The meal was both flavorsome and eye-opening beyond belief. From the hummus to the cold fried vegetable to the delectable steak, the occasion was like no other. Inside the one-of-a-kind atmosphere between the family members, I actually felt that I was included in the conversations. This was when a revelation came to me: family is like no other; it bond people together much tighter than religion. It is the core of all human beings. And for that, I truly enjoyed the experience.
- Gala Night (8/16)
Into the third and final day of the conference, my team members and I attended the Gala night, an event in which all the delegations are required to perform something that is symbolic of their hometown, along with the delegations from five other countries. Into the venue, there weren't too many surprises for anyone except for the Israelis and guests. This was because before the event, we ran through the entire performance once and the finale twice. Either way, we were still pumped to see all the different cultures that are to come during the span of the event. Firstly, the house entertained the school orchestra, which by the way did a phenomenal job, then we had the former chief of staff of the Israeli Defense Force (IDF) speak as well as other influential figures provide us with their inspirational words. In all honesty, we weren't the best audiences among the crowd because during that time, we were all scrambling to finish up our preparation for the play that we decided to perform. Luckily, the order of performing delegations was in alphabetical order, which meant we were the last one to perform. This gave us ample amounts of time for us to finish up while we enthusiastically watched the other delegations perform their seasonal dances, sing Ode to Joy, and enable us to have a great time. After our Taiwanese-standard acceptable performance which the previous acts ensued, all the delegations were instructed to approach the stage and sing "Imagine," which was the finale, by John Lennon, a songwriter, and singer who co-founded the Beatles. Because we were all well-rehearsed, the performance went on in harmony. With an Israeli student with a beautiful voice leading our somewhat disorganized bunch and the instructor trying his hardest to keep us in line, the finale was a great success. People laughed, people smiled, people hugged, and people cried. It was one of those moments where you don't want to let go, it was also one of those moments where you would cherish forever.
- Jerusalem (8/17)
Out of the few short-lived days in the trip, I would say the second to last day was by far the best. For the entire duration of that day, we visited Jerusalem, the city that many influential works such as the Bible and Torah mentioned many times. After a grueling 90-minute drive to the site, we began by visiting the market. While the attraction didn't seem like it was meant for tourists due to the lack of ornaments and collectibles, it provided us with the unfiltered and uncensored Israeli way of life. In addition to the three main elements that I mentioned above, another unique aspect about the place was the people. The similarities were striking; we saw customers bargaining ferociously with proprietors, kids holding food bags while parents laugh, and managers shouting at the top of their lungs to attract heads. Despite few downsides to this souk, I was able to pick up some magnets and small decorations for my friends back here in Taiwan while also trying my first shawarma, a delectable Israeli chicken sandwich topped with a salad and some fries.
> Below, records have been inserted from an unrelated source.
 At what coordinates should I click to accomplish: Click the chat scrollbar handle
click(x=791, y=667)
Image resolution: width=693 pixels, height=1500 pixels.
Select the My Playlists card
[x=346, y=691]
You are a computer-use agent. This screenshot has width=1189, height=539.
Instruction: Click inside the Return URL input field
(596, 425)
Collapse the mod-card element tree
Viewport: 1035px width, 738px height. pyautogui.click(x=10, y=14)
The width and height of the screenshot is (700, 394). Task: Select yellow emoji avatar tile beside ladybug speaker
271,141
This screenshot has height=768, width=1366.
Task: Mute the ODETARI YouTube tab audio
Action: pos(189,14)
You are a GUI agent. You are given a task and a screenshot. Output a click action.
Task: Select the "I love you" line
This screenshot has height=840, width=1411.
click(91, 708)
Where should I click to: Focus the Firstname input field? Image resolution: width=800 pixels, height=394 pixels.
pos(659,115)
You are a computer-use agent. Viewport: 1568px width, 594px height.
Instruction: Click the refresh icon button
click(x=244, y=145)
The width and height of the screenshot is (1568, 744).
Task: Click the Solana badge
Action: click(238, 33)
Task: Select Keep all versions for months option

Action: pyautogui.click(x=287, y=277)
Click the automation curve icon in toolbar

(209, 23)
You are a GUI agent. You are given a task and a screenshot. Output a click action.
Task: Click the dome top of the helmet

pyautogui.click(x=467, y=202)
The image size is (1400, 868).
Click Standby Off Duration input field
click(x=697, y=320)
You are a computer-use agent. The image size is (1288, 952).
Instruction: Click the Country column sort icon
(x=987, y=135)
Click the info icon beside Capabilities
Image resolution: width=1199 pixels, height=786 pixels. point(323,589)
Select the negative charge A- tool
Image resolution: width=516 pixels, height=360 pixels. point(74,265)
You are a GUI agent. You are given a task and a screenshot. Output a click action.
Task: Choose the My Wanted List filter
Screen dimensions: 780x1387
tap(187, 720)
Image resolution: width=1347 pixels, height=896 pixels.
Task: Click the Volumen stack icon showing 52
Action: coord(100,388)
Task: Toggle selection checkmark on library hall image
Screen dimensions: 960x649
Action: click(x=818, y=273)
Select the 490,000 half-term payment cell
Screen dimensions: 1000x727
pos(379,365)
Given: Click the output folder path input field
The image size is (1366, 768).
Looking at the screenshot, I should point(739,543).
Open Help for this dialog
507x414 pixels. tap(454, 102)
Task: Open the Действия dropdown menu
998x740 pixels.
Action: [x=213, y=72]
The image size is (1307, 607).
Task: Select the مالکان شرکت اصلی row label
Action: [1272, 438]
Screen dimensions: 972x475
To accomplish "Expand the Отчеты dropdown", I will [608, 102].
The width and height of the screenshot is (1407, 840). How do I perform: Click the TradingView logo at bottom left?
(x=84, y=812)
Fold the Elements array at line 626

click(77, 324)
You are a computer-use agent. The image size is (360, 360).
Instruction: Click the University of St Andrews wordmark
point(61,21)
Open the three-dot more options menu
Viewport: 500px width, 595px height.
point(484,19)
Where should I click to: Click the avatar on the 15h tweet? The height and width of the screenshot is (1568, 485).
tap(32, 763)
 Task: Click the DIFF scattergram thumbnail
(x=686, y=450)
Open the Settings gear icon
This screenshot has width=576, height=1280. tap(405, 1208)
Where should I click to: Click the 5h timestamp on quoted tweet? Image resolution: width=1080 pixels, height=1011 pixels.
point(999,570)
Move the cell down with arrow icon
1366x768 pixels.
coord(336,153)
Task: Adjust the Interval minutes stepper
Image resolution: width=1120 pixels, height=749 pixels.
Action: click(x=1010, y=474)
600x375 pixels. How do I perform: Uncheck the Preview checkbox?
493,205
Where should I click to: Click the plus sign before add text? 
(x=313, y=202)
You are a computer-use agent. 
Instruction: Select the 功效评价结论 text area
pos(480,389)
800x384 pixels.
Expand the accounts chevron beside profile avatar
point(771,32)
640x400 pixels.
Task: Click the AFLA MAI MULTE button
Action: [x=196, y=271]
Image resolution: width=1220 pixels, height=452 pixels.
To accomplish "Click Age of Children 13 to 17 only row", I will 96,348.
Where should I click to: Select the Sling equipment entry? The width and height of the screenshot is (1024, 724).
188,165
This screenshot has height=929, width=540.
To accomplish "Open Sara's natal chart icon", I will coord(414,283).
Soon after our visit to the market, we continued on to one of the most sacred sites of many religions: the Old City of Jerusalem. Even though I acknowledged the holiness and importance of the premise, I didn't expect to be so surprised by the compound. Everywhere I looked, I feel like I've seen it before. Then it hit me: the pictures on my history textbooks were taken right here! This immediately boosted my energy and encouraged me to listen intently to our tour guide and make mental notes on the information that she gave.
I had a blast in the Old City. But that joy turned into deep thought when we reached the Western Wall, a site where mainly Jews go to confess their sins and formulate wishes for themselves. With tight security and military personnel guarding the area, it quickly changed our mood from a cheerful one to one of caution. As we entered, we discerned many Jewish individuals clad in either complete black suits or fitted with a round Jewish cap. Without hesitation, we decided to follow them to the Western Wall itself where many are reciting the Torah and placing little notes into the cracks between the walls.
I myself wrote a little note that said, "Don't fear what's about to come. Embrace life,"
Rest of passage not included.